David was one of six international academics invited to Japan by Project Bergson co-ordinator Yasushi Hirai, including Barry Dainton from Liverpool, Jean-Luc Petit from Strasbourg, and three others from Switzerland and the United States, to join Japanese academics working on the exploration of Bergson and the implications of his work for modern philosophy, in a colloquium of sharing, discussion, complementarity and innovative fusion from a range of disciplines.
The 7th Colloquium, in 2015, ‘The Anatomy of Matter and Memory: Bergson and Contemporary Theories of Perception, Mind and Time,’ was published in Japan (in Japanese) this month, with an introduction by Project Bergson curator, Professor Yasushi Hirai, in which he quotes from David’s book, ‘Bergson, Complexity, and Creative Emergence.’ An English translation of this book is forthcoming. The final versions of the papers in the 8th Colloquium, to be completed in the coming weeks, including David’s paper, ‘Matter and Memory and Deep Learning,’ will be published in Japan in 2017.
Abstract: The recent phenomenon of ‘Deep Learning,’ which has given us such science-fiction-like innovations as search tools in photographic applications and the growing reality of self-driving cars, is a new form, and subset, of ‘Machine Learning’ made possible by very recent innovations in computing. Machine Learning itself has been around for some decades – essentially pattern-recognition software that requires very substantial computing resources, which were, until very recently, mostly theoretical and hard to come by. Machine Learning was one avenue of the field of Artificial Intelligence known as Narrow A.I. – the kind of ‘artificial intelligence’ that was strictly limited in scope as a first-steps starting point of what came, as a result, to be known as General A.I. General A.I., known then as simply, ‘Artificial Intelligence’, was the 1950s dream that brought us such things as Robbie the Robot, and more recently C3PO, and The Terminator: the kind of science fiction characters that remain the only manifestations of General Artificial Intelligence.
‘Deep Learning’ also continues engineering’s 1940s trend of using language in a way that I will contest in this paper: a co-opting of words that have been used, in the past, to describe human activities, using them instead to describe what engineers have managed to make machines do. These co-optations reduce the richness of the word, making its referent an algorithm: a flow diagram that represents the bare essentials of what an engineer can understand and reproduce of a human activity; not the human activity itself. This diagram of the ‘engineering possible’ over-simplifies the human activity it tries to depict. With continued usage, the meaning of the word for us today has all-too-often become reduced to what the engineer has newly defined it to mean: something much less than it once was.

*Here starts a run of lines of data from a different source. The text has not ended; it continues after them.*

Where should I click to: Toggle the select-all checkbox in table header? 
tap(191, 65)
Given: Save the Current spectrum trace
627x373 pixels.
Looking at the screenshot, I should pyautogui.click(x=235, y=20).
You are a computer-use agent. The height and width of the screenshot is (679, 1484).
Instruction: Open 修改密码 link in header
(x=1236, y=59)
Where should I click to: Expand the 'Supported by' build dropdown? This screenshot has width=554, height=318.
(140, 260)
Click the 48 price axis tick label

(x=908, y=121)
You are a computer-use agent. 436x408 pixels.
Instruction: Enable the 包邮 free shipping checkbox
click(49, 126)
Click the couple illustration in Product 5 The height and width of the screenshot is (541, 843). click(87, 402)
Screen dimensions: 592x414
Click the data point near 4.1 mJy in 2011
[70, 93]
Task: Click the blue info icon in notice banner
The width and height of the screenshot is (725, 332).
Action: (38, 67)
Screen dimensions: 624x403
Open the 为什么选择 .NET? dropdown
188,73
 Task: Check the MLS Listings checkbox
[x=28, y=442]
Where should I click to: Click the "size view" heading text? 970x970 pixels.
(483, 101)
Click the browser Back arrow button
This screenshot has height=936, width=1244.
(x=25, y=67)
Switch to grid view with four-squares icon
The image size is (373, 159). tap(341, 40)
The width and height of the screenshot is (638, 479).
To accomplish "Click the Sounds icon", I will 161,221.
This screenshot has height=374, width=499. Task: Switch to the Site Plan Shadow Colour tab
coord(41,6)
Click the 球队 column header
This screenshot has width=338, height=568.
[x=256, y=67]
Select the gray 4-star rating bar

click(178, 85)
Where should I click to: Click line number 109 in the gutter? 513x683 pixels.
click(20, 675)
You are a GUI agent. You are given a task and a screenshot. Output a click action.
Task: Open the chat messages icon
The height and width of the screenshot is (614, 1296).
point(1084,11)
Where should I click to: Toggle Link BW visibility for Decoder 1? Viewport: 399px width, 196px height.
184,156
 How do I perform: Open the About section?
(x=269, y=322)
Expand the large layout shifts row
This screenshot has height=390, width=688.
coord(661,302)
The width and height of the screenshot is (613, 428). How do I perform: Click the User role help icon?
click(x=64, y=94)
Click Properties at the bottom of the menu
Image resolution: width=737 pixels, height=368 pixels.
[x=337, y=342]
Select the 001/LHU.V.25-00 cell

In this paper I propose to attempt to roll back some of these co-optations, and to re-introduce some of the richness of the words that have been taken by engineering. I shall examine Turing’s seminal paper on the notion of a thinking machine. I shall be using the philosophical insights of Henri Bergson, especially in his book, Matter and Memory, and the discoveries of neuroscience and complexity scientists. I will try to show that the answer to Turing’s question, ‘Can machines think?’ remains a resounding, ‘No!’, and that notions such as ‘deep learning’ are in fact not only an inaccurate use of the very human experience of learning, but degrade the latter in using such a term.
Reference:
Kreps, D (2016) Matter and Memory and Deep Learning, paper presented at Diagnoses of Matter and Memory: Bergson and the Problems of Brain, Time and Memory’ 8th International Colloquium of Project Bergson in Japan, in Tokyo and Osaka, Japan, 10th-13th November 2016.